Déposé le 8 juillet 2013 par : Mme Aïchi.
Supprimer cet article.
L’article 2 bis (nouveau) du projet de loi de lutte contre la fraude fiscale et la grande délinquance économique et financière adopté par l’Assemblée Nationale a étendu les contours du délit général de blanchiment incriminé par l’article 324-1 du Code pénal en créant, au-delà des deux formes classiques du blanchiment (blanchiment par aide apportée à la justification des ressources ou du patrimoine d’un délinquant ; blanchiment par concours à une opération de placement, dissimulation ou conversion du produit d’un crime ou d’un délit), une forme nouvelle de ce délit sévèrement sanctionné.
Constituerait désormais également un blanchiment, « le fait de dissimuler ou de déguiser, ou d’aider à dissimuler ou à déguiser, l’origine de biens ou de revenus dont la preuve n’a pas été apportée qu’ils ne sont pas illicites.»
Aux termes de cette définition, dont la rédaction repose sur une double négation inquiétante, une personne qui n’est pas capable d’apporter la preuve que ses biens ou ses revenus sont licites pourrait se voir reprocher le délit et être exposée à cinq années d’emprisonnement et 375 000 euros d’amende, outre la confiscation de tout ou partie de son patrimoine, peines qui sanctionnent la commission du délit de blanchiment.
Le texte ainsi adopté par l’Assemblée Nationale est préoccupant en ce qu’il érige un principe d’illicéité de l’origine de tout bien ou revenu : à suivre la logique d’une telle incrimination, toute personne est invitée à être en mesure de rapporter la preuve que ses biens ou ses revenus « ne sont pas illicites». Le principe inverse prévaut pourtant dans notre actuel droit de la propriété, à tout le moins en matière mobilière (dont relèvent les revenus), puisque l’article 2276 du Code civil dispose qu’en matière de meuble la possession vaut titre.
En outre, aucune restriction quant à la valeur ou l’importance du bien ou de revenu concerné et dont l’origine doit pouvoir être justifiée par son détenteur n’est prévue par le projet de loi. Aucune restriction quant à l’ancienneté de la date d’acquisition de ce bien ou de ce revenu n’est non plus avancée par le projet de loi.

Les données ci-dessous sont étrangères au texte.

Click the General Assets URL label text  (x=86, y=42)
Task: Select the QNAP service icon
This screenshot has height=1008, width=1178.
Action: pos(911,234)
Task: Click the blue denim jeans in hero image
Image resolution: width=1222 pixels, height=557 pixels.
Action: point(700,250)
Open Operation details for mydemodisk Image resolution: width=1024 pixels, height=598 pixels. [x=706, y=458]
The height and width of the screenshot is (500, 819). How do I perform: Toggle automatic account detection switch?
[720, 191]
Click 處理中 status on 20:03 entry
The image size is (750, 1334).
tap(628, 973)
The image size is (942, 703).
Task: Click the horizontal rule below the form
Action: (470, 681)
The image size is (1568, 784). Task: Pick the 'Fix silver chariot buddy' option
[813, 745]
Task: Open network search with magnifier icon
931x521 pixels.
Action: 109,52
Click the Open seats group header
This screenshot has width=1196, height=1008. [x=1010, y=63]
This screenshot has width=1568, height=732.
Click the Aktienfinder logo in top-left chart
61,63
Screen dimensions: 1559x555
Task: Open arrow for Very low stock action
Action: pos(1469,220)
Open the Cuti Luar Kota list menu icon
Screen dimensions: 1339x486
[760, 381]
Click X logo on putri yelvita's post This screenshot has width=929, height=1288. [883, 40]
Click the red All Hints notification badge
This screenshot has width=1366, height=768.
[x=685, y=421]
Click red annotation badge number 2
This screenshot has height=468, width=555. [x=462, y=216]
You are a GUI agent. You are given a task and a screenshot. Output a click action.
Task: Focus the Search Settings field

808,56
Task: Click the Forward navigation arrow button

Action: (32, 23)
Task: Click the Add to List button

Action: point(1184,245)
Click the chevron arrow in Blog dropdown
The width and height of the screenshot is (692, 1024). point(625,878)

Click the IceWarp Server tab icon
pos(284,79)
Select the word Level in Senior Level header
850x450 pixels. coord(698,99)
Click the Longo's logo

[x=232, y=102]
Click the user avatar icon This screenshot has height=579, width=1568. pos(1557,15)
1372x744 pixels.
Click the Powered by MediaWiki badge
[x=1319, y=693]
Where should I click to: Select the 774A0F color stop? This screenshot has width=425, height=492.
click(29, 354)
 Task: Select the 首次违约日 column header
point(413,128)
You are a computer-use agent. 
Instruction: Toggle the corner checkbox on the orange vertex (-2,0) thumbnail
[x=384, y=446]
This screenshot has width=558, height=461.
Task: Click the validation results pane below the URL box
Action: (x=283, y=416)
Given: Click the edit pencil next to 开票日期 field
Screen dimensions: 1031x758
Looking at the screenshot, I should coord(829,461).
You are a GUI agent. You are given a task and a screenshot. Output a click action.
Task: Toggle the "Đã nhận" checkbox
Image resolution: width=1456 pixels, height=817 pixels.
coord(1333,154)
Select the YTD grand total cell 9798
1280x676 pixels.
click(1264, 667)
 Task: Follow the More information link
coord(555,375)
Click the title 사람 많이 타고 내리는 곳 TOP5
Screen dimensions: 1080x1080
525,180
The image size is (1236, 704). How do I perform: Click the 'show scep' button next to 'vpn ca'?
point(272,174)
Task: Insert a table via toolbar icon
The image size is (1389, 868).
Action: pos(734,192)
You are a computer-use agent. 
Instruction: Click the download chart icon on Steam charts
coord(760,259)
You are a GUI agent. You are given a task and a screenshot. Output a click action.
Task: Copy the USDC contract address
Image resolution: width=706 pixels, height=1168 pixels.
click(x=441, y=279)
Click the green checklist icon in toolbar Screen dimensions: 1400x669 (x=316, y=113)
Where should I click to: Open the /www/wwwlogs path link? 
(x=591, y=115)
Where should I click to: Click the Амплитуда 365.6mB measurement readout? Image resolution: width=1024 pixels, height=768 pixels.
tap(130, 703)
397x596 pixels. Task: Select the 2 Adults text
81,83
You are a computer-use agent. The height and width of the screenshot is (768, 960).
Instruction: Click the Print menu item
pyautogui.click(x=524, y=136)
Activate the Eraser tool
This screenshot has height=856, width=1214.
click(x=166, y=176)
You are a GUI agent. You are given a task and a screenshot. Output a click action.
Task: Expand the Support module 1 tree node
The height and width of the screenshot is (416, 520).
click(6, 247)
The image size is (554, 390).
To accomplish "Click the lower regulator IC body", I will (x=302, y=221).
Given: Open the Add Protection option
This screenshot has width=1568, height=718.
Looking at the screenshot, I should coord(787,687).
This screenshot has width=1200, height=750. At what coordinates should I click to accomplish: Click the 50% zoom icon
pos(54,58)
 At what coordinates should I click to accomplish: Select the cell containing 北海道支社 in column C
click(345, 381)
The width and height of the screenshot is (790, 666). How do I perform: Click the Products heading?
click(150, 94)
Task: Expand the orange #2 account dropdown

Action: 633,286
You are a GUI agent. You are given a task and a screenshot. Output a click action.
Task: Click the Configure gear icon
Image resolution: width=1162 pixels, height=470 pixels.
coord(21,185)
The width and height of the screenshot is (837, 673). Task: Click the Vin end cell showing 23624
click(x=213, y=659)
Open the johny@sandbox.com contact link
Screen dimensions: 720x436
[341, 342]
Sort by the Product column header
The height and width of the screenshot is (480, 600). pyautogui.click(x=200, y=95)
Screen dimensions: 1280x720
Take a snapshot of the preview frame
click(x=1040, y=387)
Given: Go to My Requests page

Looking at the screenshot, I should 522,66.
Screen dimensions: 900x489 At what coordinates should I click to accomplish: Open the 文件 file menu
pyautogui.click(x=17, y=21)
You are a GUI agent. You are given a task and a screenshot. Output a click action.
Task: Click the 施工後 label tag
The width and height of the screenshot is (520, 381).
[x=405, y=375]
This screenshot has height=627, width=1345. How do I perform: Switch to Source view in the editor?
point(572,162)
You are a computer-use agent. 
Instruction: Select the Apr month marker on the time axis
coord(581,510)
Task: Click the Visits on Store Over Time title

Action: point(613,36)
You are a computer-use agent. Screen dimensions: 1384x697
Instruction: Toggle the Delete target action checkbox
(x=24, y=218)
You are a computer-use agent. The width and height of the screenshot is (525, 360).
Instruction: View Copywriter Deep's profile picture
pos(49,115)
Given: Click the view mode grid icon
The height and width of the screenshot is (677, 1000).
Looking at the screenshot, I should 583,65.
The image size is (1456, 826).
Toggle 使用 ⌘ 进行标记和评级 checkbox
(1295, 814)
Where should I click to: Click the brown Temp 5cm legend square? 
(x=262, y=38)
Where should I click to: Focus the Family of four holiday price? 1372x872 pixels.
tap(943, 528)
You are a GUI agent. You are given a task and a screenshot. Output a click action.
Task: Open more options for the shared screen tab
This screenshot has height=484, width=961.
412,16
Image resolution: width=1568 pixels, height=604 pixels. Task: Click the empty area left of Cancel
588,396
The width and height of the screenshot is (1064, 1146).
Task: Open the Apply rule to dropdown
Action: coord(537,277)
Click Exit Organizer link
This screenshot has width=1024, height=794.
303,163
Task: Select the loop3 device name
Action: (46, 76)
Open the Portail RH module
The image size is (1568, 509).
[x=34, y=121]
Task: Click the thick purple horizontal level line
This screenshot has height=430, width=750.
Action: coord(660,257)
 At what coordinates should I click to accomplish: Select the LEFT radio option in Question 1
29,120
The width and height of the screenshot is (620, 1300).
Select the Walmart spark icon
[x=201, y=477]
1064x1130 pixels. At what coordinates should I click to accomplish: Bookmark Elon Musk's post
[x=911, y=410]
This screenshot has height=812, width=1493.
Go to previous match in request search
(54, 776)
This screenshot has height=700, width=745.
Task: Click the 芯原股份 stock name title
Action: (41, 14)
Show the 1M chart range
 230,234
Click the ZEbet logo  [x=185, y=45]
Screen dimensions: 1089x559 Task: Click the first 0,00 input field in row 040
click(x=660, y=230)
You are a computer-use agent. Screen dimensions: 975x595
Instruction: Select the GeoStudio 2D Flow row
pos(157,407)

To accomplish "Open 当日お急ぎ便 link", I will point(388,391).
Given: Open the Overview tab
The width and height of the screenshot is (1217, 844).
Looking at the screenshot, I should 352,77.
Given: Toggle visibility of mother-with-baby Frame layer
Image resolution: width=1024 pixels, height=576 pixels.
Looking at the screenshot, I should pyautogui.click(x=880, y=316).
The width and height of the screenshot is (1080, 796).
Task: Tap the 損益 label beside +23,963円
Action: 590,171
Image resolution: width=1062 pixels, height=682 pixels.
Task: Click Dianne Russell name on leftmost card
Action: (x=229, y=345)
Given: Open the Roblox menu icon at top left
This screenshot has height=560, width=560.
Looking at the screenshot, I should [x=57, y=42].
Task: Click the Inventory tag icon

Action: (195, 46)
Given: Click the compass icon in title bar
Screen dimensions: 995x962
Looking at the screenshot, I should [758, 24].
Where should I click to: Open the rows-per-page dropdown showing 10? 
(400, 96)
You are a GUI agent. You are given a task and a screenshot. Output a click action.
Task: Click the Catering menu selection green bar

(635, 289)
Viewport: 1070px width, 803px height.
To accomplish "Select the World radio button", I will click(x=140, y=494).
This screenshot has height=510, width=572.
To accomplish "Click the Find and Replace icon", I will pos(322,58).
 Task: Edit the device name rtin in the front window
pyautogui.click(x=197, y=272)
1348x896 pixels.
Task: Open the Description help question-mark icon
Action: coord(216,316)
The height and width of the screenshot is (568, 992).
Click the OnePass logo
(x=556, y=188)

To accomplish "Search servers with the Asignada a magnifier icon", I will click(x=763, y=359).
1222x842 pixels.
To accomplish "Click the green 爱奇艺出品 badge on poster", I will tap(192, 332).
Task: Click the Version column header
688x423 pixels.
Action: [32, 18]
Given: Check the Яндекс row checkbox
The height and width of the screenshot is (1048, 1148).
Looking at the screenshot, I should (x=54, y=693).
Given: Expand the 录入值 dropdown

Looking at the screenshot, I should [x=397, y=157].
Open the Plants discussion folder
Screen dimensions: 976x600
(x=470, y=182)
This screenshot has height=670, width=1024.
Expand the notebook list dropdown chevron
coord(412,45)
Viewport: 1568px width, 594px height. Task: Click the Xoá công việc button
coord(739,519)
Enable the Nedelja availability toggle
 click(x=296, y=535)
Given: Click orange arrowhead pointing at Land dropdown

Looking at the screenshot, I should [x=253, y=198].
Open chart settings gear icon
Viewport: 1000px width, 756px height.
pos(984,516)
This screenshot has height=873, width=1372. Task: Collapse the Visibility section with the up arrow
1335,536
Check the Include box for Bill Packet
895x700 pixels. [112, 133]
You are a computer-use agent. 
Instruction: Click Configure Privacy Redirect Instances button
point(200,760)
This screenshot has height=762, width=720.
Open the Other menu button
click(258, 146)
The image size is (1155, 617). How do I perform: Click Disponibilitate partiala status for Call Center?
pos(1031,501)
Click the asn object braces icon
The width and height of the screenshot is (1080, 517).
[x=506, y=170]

Certes l’incrimination prévoit que cette forme nouvelle de blanchiment serait caractérisée par le fait de dissimuler ou de déguiser l’origine du bien concerné. Mais il est à craindre que, pour la personne incapable de rapporter la preuve de l’absence d’illicéité de l’un de ses biens ou de ses revenus, l’assimilation soit rapide par une autorité de poursuite ou de jugement entre impossibilité de justifier de l’origine du bien et dissimulation de cette origine.
Ce texte est donc tout à la fois attentatoire au droit de propriété et au principe de légalité des délits ou des peines.